HomeBad Ass AsiansVietnamese American Refugee Wins Pulitzer Prize for Fiction

Vietnamese American Refugee Wins Pulitzer Prize for Fiction

Viet Thanh Nguyen 
Viet Thanh Nguyen came to the United States in 1975 with his family as a refugee from Vietnam
 
Just more than 40 years later, he is the winner for the Pulitzer Prize in fiction for his debut novel The Sympathizer, reported the
Los Angeles Times
 
Nguyen is still getting over the shock of winning the highly prestigious and internationally recognized award.
 
“They say that The Sympathizer really did win the Pulitzer Prize. Unless this is some cosmic virtual reality trick. I’m stunned.”
 

 
Earlier this month, Nguyen was interviewed by Tavis Smiley on PBS. During the interview, he talked about the influence of Martin Luther King’s speech Beyond Vietnam has on him even today.
 

“Well, I think most Americans prefer “I Have a Dream” or they remember “I Have a Dream”. As a refugee, that’s what you’re supposed to think of too.

“But when I read Dr.
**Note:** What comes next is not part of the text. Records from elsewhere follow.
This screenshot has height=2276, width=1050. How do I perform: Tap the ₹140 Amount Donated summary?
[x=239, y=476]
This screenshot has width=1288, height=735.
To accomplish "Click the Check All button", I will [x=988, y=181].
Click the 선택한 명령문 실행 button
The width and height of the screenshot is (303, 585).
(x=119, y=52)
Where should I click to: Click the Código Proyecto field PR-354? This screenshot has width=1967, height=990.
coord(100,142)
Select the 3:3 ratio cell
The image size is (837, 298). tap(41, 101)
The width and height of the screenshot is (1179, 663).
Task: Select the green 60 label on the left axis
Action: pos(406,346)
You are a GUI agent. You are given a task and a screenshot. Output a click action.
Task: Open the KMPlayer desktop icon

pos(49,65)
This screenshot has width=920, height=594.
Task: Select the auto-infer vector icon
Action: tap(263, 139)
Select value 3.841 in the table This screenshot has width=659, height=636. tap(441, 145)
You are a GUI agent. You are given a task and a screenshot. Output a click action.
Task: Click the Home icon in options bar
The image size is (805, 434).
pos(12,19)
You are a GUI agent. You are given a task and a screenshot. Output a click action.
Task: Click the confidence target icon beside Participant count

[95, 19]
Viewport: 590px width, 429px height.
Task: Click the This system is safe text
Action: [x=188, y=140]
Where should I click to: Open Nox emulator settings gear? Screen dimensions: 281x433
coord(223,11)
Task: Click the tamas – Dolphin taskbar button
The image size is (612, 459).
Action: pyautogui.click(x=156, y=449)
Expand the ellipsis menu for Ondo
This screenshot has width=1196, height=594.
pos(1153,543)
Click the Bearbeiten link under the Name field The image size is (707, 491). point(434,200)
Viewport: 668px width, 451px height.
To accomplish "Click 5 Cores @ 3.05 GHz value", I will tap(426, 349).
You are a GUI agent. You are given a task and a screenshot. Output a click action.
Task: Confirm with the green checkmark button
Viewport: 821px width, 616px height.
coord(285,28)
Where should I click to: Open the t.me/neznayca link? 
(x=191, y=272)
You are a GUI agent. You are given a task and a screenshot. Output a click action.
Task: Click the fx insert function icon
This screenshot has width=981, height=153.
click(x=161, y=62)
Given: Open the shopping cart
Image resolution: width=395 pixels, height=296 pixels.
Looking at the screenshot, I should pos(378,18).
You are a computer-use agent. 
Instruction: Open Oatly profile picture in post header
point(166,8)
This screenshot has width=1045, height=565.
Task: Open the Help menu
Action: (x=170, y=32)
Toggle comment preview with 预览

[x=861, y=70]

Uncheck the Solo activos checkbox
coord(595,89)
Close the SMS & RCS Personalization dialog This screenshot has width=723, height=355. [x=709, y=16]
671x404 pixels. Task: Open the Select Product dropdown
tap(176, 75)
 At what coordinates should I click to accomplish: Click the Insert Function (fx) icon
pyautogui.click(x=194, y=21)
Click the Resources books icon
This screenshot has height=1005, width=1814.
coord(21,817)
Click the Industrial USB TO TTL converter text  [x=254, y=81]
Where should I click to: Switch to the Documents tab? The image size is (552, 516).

King’s speech, “Beyond Vietnam”, I thought this is a speech that all Americans need to read, even though it’s long and complicated and hard to listen to because it’s basically connecting the thing that happened in the United States in terms of racism and class warfare and the exploitation of poor people of color and poor white people to a racist war in Vietnam.

“So for me as a Vietnamese refugee, what that speech does is it takes us out of our sense of our own victimization, going back to this Jewish example and other examples. Everybody elects to think of their suffering as unique, but in reality, sufferings are connected.

“And if we want to overcome these histories of exploitation and warfare and so on, we can’t think of our own suffering. We have to be able to connect it to other people and that’s what I think Dr. King was trying to do in that speech, and it’s such a difficult reality for people to hear.”

 
Nguyen’s latest book is a work of non-fiction, Nothing Ever Dies which is described as a book on war, memory and identity.
 
Nguyen is currently a professor at the University of Southern California and a critic at large for the Los Angeles Times.